*** EXTRACTED RECORDS
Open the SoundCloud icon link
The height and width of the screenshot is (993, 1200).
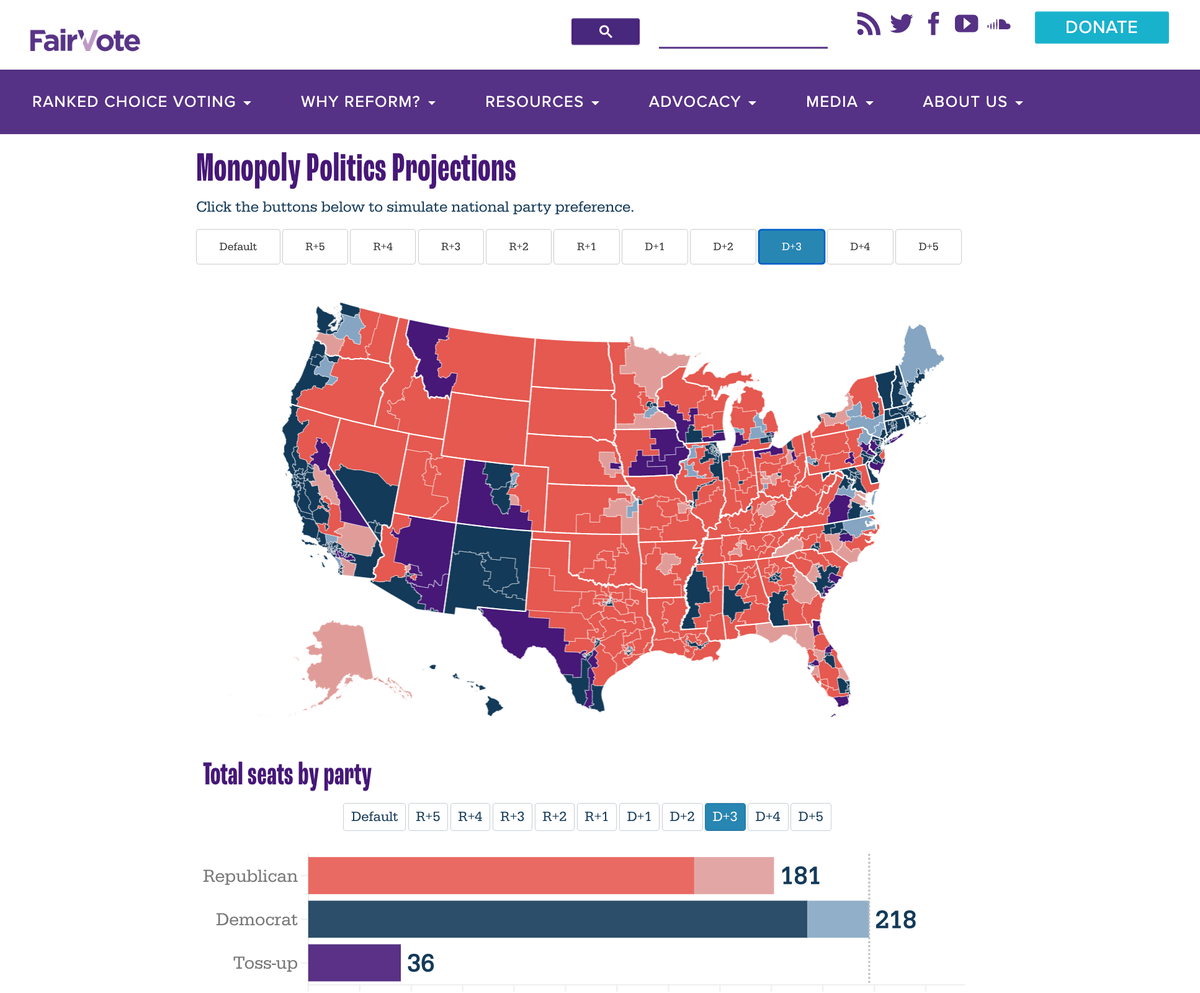(998, 24)
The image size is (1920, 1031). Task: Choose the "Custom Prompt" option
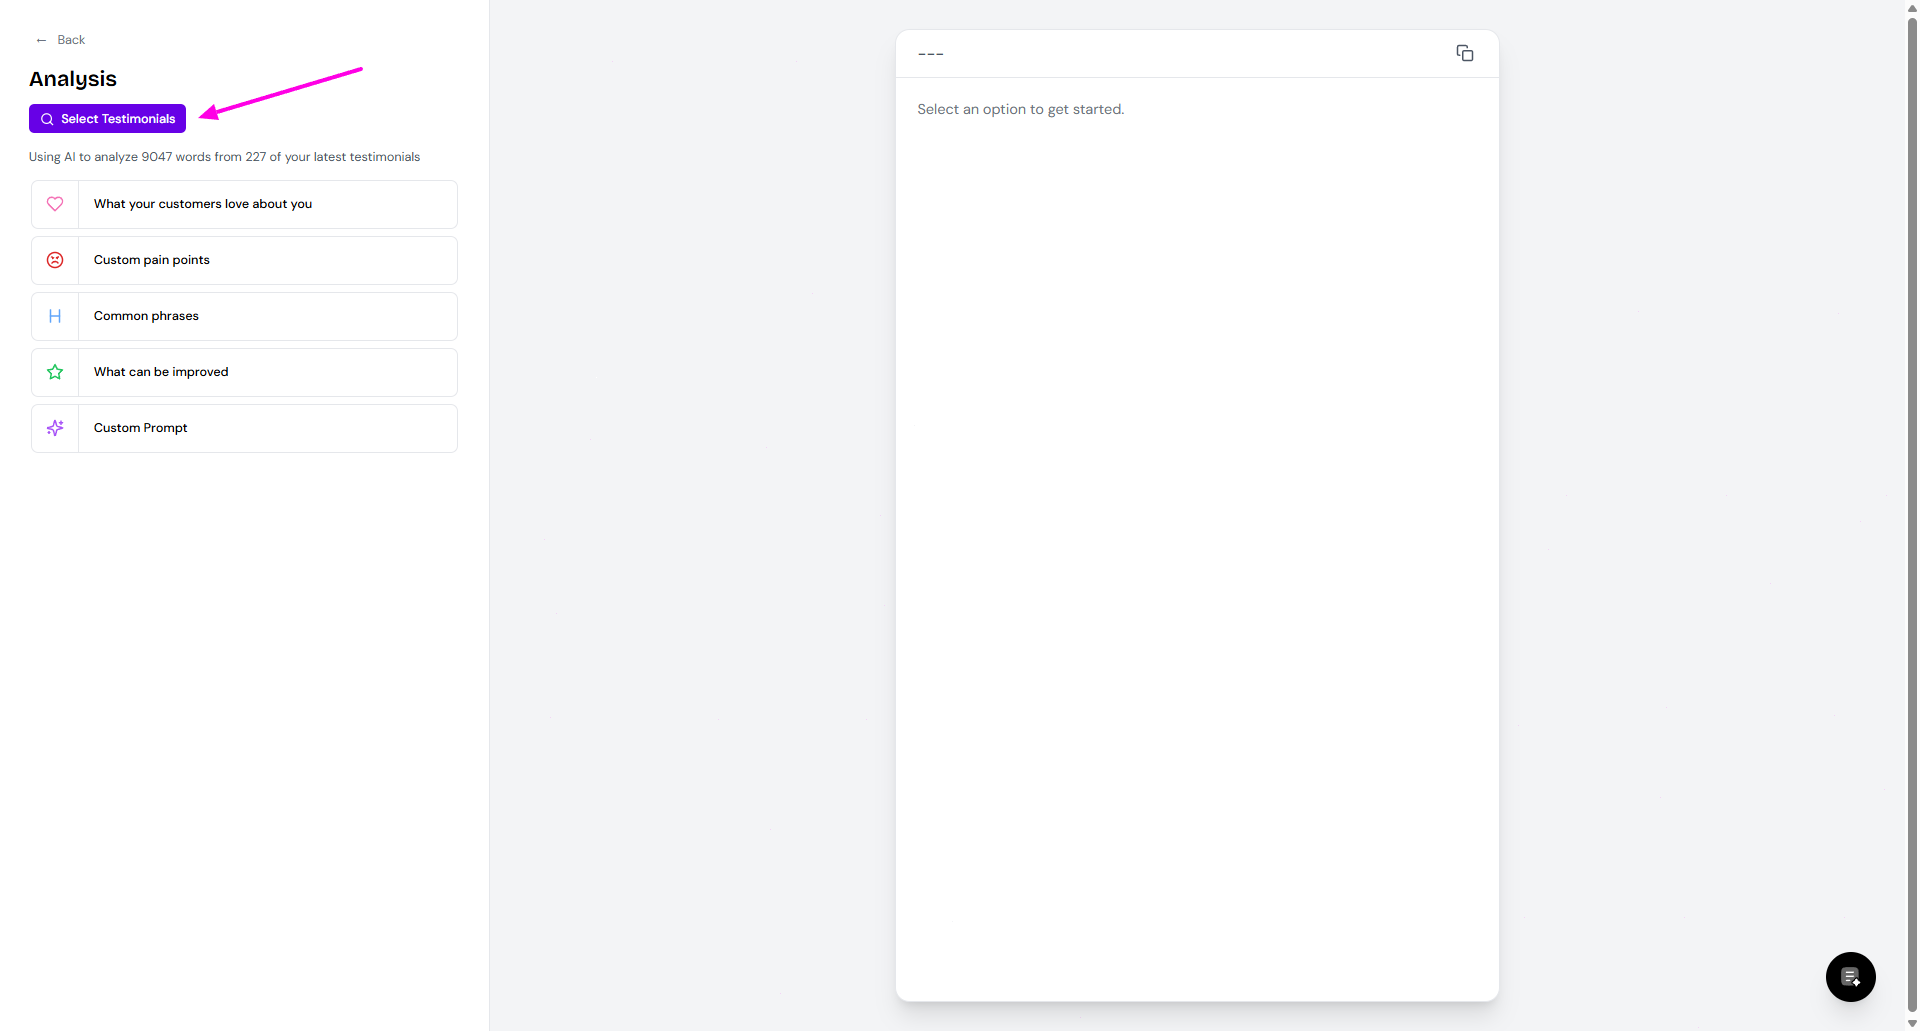click(x=141, y=428)
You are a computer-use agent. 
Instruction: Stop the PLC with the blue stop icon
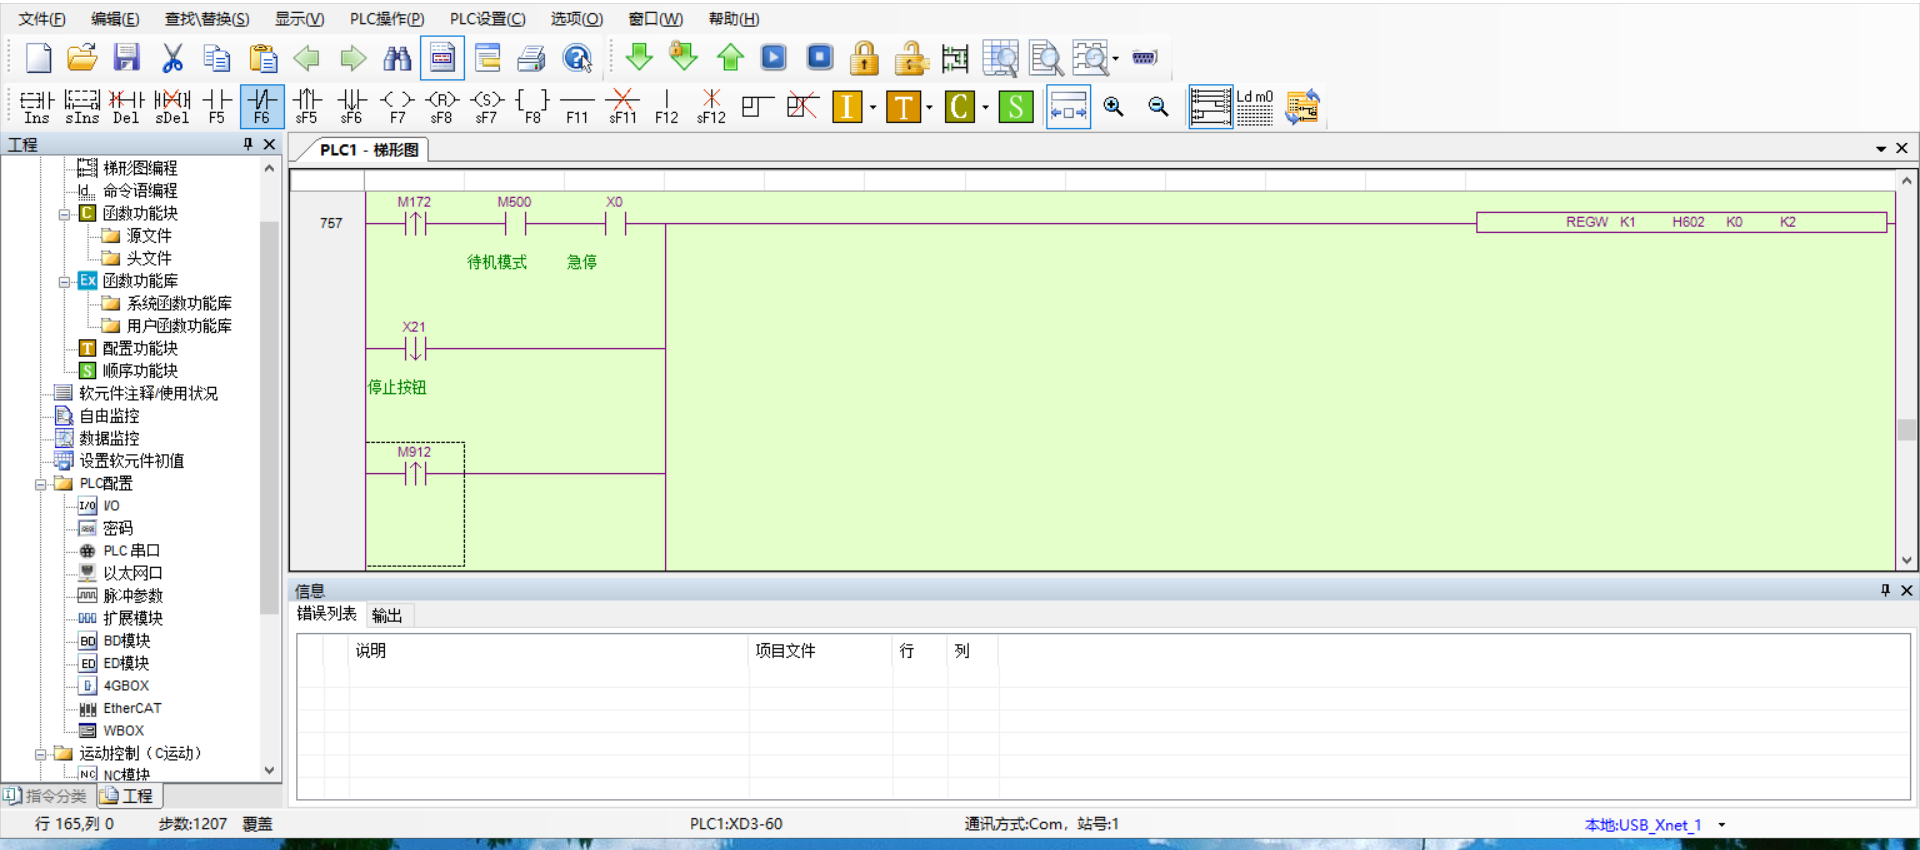tap(820, 58)
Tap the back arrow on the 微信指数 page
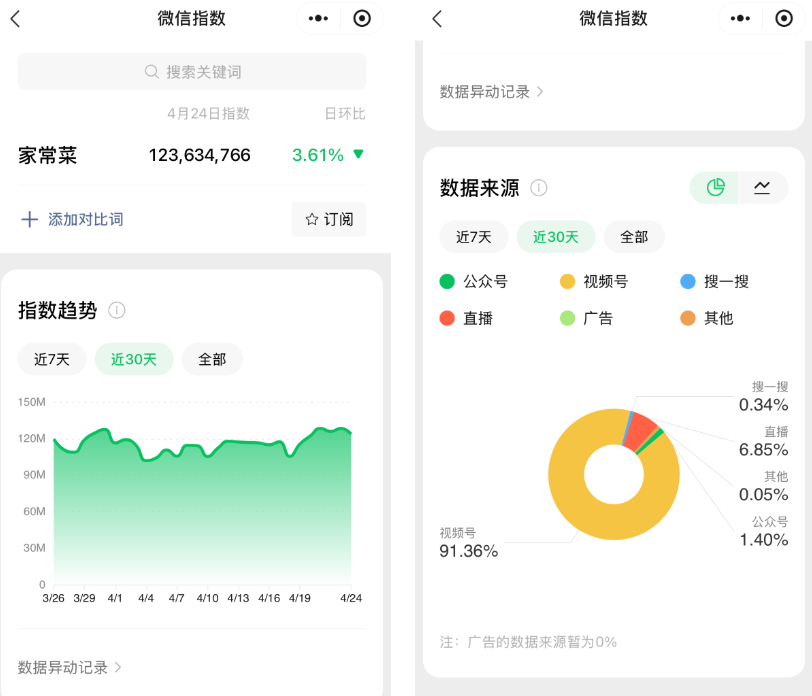Screen dimensions: 812x696 [x=16, y=18]
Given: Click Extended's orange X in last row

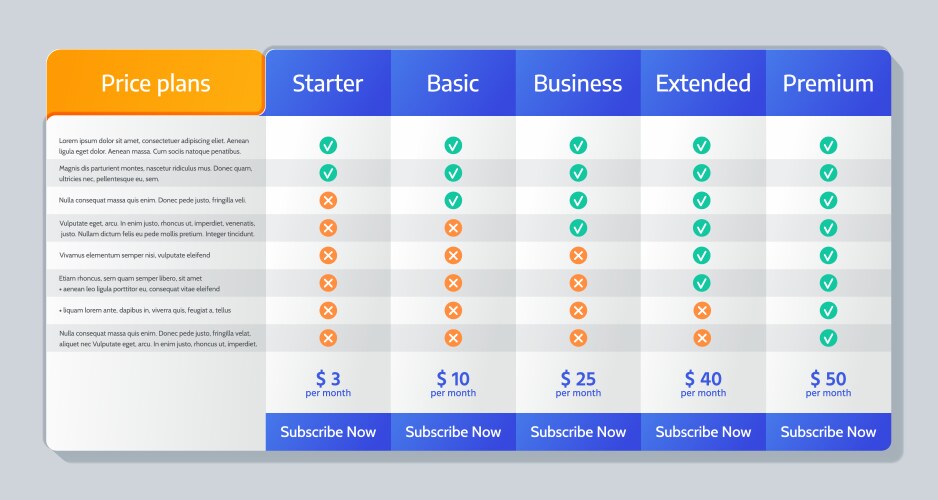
******
Where a record holds a picture, leave the picture out and restate the rest word for word.

Open the SoundCloud icon link
The height and width of the screenshot is (993, 1200).
(998, 24)
The image size is (1920, 1031). Task: Choose the "Custom Prompt" option
click(x=141, y=428)
You are a computer-use agent. 
Instruction: Stop the PLC with the blue stop icon
tap(820, 58)
Tap the back arrow on the 微信指数 page
Screen dimensions: 812x696 [x=16, y=18]
Given: Click Extended's orange X in last row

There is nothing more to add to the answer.